On November 15, 2019, Cincinnati’s WLWT5 Investigates featured our Founder and CEO, E. Allan Hilsinger. Dan Griffin, Investigative Reporter, reached out to Hilsinger to be the identity theft industry expert in his segment “How Do You Control Your Digital Footprint.”
In today’s world, our personal information is easier than ever for anyone to access. Where you live, where you work, your phone number, and even information about your relatives is available for free.
So how do you control your digital footprint? WLWT talked with an identity theft expert to figure out ways to lessen your exposure. One of the most surprising things we learned is that you don’t need to use the internet for your data to live online. Just like footprints in the snow, your digital footprint can lead anyone right to your front door. With a simple click, a crook could cause devastating damage.
“There are 3.5 million searches on Google every minute. There are 4.3 billion posts on Facebook every day. All of that information is being stored and sold,” Allan Hilsinger said. Hilsinger is the founder and CEO of Cincinnati-based Guardwell Identity Theft Solutions. He said that that is one way your data can be exposed. Hilsinger also said massive data breaches put your information in a digital wild west.
“The 80-year-old lady that never gets online, that shreds all of her documents, that has never given her Social Security number to anybody, she doesn’t have a social media account,” he said. “She doesn’t post pictures. She’s virtually as unavailable online as anybody, anywhere. She still may have shopped at Target. She still could have a credit file with Equifax. She still could have gone to Home Depot during their breach.”

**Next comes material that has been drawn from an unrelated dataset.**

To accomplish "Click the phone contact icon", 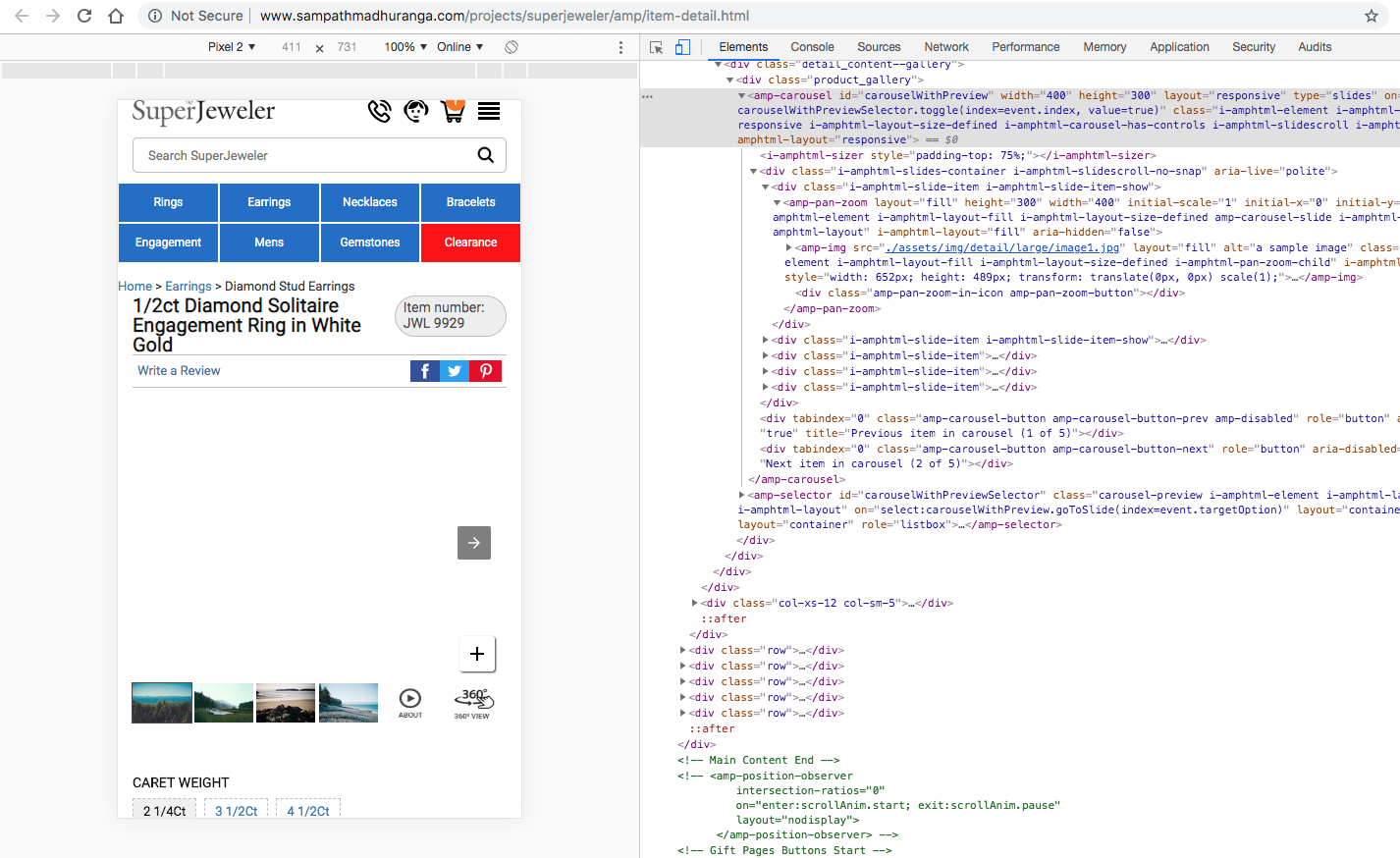I will (x=380, y=112).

Your digital footprint lives online and it builds a picture of who you are, with your name, addresses, phone numbers, email addresses, social media presence and more.

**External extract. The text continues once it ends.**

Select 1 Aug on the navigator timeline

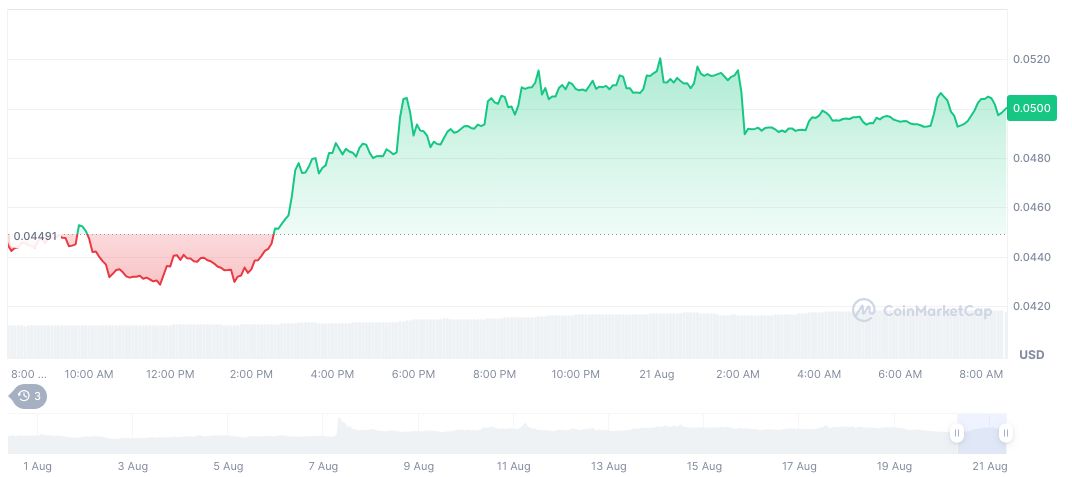tap(36, 466)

Websites we found like FamilyTreeNow.com and TruePeopleSearch.com reveal that kind of information to anyone free of charge. Hilsinger said that makes it easy for someone to steal your identity.
“They might buy a house. They might get a job. They might buy a cellphone. They might have a medical procedure,” he said.
Hilsinger said that while you likely can never scrub your data from the digital world, you can remove it from some websites by looking for the “Frequently Asked Questions” or “Help” sections.
“And we get toward the bottom and we’re going to stop here. ‘How do I remove myself from this site?’ In the paragraph, there is a ‘click here’ button. Once I click on here, I am navigated to a page that gives me the exact instructions on how to remove my information from this website. So I don’t have to worry about this website being an issue for me any further,” he said.
He also said people should use their web browsers in private mode, should stop sharing their location on their devices and should disable cookies.
If you do think your identity may have been compromised, experts like Hilsinger and his employees can help you navigate what could be damaging situations.
“We all, every one of us, have a digital footprint. We have to have an understanding that the more digital that we want to be and we become, the more risk of exposure and identity fraud and identity theft that we have,” he said.
Hilsinger’s company provides protection for families, including children, which is why he said getting protection before problems happen is important. He said that children are just as vulnerable to their data being exposed, and even identity theft, because they also have digital lives.